Setting the legal analysis aside, it is political malpractice not to correct obvious mistakes in the results. The purpose of the nominating process exists to make sure the party’s nominee is the product of the will of the people. Ignoring obvious mistakes runs contrary to that purpose.
Unfortunately, the party is determined at this writing to ignore obvious mistakes. A February 9 news release announced “updated results for 55 precincts.” In keeping with its lack of transparency, the party did not provide a list or spreadsheet of those 55 precincts. The massive, user-unfriendly table on the official results page doesn’t show which numbers were altered. The statement explained (emphasis added),
Prior to reporting the totals, the IDP shared with each campaign the analysis of the submissions and any resulting corrections. Corrections were made when the reported precinct numbers were inconsistent with the precinct’s official results, as signed by the precinct chair, secretary, and representatives of presidential campaigns.
Sure enough, wrong delegate totals are still listed for most of the precincts flagged on Hobfoll’s spreadsheet. We can’t tell whether the errors robbed Sanders of a victory on state delegate equivalents, but we can definitively say, in Nichanian’s words, that the official results “are unreliable and largely unverified.”
The knives were out for Iowa well before caucus-goers gathered last week.

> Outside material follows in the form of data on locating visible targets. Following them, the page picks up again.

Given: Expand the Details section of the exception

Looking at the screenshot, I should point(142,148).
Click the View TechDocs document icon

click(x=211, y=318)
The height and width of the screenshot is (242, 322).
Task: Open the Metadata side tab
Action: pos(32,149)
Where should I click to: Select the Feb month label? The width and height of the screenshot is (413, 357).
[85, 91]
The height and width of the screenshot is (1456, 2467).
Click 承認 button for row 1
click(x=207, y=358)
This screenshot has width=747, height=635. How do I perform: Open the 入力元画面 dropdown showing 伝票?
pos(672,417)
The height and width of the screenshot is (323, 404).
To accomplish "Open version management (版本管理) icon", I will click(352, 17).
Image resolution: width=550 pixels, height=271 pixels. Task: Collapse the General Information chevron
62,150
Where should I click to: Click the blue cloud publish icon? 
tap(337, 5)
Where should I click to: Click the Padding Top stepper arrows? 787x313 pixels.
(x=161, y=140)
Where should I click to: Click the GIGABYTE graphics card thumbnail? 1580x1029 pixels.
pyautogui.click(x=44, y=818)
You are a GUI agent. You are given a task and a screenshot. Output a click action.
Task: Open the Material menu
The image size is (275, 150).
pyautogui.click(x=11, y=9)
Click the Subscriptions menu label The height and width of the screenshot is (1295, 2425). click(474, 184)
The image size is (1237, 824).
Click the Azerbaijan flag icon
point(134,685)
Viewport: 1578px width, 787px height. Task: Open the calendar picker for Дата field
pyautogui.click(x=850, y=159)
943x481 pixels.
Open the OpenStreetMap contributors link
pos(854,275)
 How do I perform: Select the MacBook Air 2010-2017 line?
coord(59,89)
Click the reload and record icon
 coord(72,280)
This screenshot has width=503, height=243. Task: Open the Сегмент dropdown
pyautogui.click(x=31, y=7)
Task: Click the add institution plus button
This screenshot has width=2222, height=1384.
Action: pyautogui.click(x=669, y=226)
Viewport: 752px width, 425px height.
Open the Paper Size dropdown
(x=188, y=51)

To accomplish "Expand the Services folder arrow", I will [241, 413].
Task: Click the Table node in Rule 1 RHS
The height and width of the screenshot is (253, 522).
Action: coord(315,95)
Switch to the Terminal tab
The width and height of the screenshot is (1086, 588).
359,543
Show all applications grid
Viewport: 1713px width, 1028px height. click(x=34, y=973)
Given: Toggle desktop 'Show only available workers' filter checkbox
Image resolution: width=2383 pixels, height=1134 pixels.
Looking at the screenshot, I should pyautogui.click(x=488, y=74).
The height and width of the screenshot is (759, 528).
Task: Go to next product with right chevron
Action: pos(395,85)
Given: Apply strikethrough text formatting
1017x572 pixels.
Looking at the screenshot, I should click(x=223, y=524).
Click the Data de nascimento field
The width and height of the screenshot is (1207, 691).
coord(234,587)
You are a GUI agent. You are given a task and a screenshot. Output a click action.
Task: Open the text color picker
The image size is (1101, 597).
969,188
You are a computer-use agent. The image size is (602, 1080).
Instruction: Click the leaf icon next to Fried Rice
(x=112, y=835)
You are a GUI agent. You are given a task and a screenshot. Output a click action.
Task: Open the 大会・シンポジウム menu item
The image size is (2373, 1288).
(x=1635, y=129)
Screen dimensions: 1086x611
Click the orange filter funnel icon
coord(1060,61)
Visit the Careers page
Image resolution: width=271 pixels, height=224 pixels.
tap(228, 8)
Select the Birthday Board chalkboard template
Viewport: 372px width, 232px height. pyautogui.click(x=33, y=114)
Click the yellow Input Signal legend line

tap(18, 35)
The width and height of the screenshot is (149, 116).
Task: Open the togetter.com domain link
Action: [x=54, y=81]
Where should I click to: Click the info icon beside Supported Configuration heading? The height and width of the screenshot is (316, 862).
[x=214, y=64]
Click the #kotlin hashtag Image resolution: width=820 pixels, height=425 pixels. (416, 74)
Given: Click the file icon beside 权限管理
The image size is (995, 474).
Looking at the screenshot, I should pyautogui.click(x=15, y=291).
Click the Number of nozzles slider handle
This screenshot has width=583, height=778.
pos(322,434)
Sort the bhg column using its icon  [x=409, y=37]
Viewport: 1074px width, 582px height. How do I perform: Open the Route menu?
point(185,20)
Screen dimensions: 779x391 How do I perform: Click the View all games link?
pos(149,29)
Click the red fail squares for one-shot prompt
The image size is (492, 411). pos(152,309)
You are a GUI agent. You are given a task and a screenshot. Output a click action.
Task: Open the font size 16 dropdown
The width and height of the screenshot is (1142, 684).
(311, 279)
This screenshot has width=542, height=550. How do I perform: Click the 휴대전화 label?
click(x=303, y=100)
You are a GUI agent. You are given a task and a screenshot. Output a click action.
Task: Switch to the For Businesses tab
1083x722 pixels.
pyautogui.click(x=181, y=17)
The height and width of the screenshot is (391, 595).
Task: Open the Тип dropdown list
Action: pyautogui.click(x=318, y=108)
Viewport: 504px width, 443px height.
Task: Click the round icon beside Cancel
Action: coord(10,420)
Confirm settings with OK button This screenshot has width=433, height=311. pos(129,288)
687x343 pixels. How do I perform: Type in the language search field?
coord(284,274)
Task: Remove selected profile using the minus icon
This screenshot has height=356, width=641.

This “epic fiasco,” as a New York Times headline put it, likely dooms any chance of our state going first in future election cycles. Democratic National Committee chair Tom Perez is “mad as hell” and blaming Price. He told CNN’s Jake Tapper on February 9 that Democrats will “have a further conversation about whether or not state parties should be running elections.” That’s code for killing caucuses, since county and state officials administer primary elections.
In a sense, Iowans were unlucky to have a third photo-finish caucus in a row. Close races shine a light on every flaw in an election system. Even vote-counting procedures managed by professionals often can’t withstand the scrutiny that accompanies a recount-close race.
But that’s no excuse for not making the Iowa caucuses as accurate as they can be.
The buck has to stop somewhere. Price should resign, and his successor should hire outside counsel with more expertise in election law.